(LISTED ENTRIES begins)

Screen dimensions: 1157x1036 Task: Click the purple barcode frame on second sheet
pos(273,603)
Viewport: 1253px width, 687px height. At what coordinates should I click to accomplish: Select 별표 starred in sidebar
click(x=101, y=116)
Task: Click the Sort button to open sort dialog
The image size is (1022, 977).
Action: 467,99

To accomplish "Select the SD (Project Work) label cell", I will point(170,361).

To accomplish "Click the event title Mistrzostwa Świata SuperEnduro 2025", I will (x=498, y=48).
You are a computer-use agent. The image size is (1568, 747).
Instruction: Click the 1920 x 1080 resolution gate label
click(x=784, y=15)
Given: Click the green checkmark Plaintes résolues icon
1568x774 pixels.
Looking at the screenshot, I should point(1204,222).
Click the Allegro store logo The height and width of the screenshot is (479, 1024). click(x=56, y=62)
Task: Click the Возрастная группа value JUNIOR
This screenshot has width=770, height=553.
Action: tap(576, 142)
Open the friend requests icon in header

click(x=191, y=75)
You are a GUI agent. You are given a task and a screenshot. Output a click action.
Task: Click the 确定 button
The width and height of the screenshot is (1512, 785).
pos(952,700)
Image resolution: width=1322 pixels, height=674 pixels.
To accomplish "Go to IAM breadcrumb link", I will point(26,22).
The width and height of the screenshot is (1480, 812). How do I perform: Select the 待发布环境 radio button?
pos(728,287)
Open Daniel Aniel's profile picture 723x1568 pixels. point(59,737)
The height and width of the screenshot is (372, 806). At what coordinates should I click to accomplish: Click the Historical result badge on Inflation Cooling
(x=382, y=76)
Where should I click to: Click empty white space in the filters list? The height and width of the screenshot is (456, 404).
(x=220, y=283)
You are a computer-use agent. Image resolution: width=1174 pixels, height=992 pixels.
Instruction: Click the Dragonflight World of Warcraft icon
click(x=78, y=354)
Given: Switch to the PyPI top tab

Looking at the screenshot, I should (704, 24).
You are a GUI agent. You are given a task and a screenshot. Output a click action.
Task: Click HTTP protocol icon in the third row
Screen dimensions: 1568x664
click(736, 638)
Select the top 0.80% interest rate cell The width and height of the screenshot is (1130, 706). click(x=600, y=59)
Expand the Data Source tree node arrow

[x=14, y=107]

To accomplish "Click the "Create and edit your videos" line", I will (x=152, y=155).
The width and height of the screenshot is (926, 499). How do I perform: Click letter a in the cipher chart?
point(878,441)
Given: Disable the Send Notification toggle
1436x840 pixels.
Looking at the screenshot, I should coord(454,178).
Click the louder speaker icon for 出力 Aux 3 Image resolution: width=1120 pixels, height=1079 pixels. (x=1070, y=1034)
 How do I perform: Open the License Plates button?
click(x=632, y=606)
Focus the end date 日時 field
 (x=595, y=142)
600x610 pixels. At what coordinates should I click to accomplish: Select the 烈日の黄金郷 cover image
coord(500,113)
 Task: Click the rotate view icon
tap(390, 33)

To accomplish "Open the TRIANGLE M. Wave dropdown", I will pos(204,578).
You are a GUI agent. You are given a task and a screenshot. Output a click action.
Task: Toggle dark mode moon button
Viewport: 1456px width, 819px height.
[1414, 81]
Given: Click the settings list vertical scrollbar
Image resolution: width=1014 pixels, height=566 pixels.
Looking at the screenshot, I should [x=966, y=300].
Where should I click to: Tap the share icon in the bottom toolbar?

(LISTED ENTRIES ends)

* **WHAT THE TASK ASKS**: Transcribe the listing in full, keeping every line exact.

* **FINISHED TASK**:
Screen dimensions: 1157x1036 Task: Click the purple barcode frame on second sheet
pos(273,603)
Viewport: 1253px width, 687px height. At what coordinates should I click to accomplish: Select 별표 starred in sidebar
click(x=101, y=116)
Task: Click the Sort button to open sort dialog
The image size is (1022, 977).
Action: 467,99

To accomplish "Select the SD (Project Work) label cell", I will point(170,361).

To accomplish "Click the event title Mistrzostwa Świata SuperEnduro 2025", I will (x=498, y=48).
You are a computer-use agent. The image size is (1568, 747).
Instruction: Click the 1920 x 1080 resolution gate label
click(x=784, y=15)
Given: Click the green checkmark Plaintes résolues icon
1568x774 pixels.
Looking at the screenshot, I should point(1204,222).
Click the Allegro store logo The height and width of the screenshot is (479, 1024). click(x=56, y=62)
Task: Click the Возрастная группа value JUNIOR
This screenshot has width=770, height=553.
Action: tap(576, 142)
Open the friend requests icon in header

click(x=191, y=75)
You are a GUI agent. You are given a task and a screenshot. Output a click action.
Task: Click the 确定 button
The width and height of the screenshot is (1512, 785).
pos(952,700)
Image resolution: width=1322 pixels, height=674 pixels.
To accomplish "Go to IAM breadcrumb link", I will point(26,22).
The width and height of the screenshot is (1480, 812). How do I perform: Select the 待发布环境 radio button?
pos(728,287)
Open Daniel Aniel's profile picture 723x1568 pixels. point(59,737)
The height and width of the screenshot is (372, 806). At what coordinates should I click to accomplish: Click the Historical result badge on Inflation Cooling
(x=382, y=76)
Where should I click to: Click empty white space in the filters list? The height and width of the screenshot is (456, 404).
(x=220, y=283)
You are a computer-use agent. Image resolution: width=1174 pixels, height=992 pixels.
Instruction: Click the Dragonflight World of Warcraft icon
click(x=78, y=354)
Given: Switch to the PyPI top tab

Looking at the screenshot, I should (704, 24).
You are a GUI agent. You are given a task and a screenshot. Output a click action.
Task: Click HTTP protocol icon in the third row
Screen dimensions: 1568x664
click(736, 638)
Select the top 0.80% interest rate cell The width and height of the screenshot is (1130, 706). click(x=600, y=59)
Expand the Data Source tree node arrow

[x=14, y=107]

To accomplish "Click the "Create and edit your videos" line", I will (x=152, y=155).
The width and height of the screenshot is (926, 499). How do I perform: Click letter a in the cipher chart?
point(878,441)
Given: Disable the Send Notification toggle
1436x840 pixels.
Looking at the screenshot, I should coord(454,178).
Click the louder speaker icon for 出力 Aux 3 Image resolution: width=1120 pixels, height=1079 pixels. (x=1070, y=1034)
 How do I perform: Open the License Plates button?
click(x=632, y=606)
Focus the end date 日時 field
 (x=595, y=142)
600x610 pixels. At what coordinates should I click to accomplish: Select the 烈日の黄金郷 cover image
coord(500,113)
 Task: Click the rotate view icon
tap(390, 33)

To accomplish "Open the TRIANGLE M. Wave dropdown", I will pos(204,578).
You are a GUI agent. You are given a task and a screenshot. Output a click action.
Task: Toggle dark mode moon button
Viewport: 1456px width, 819px height.
[1414, 81]
Given: Click the settings list vertical scrollbar
Image resolution: width=1014 pixels, height=566 pixels.
Looking at the screenshot, I should [x=966, y=300].
Where should I click to: Tap the share icon in the bottom toolbar?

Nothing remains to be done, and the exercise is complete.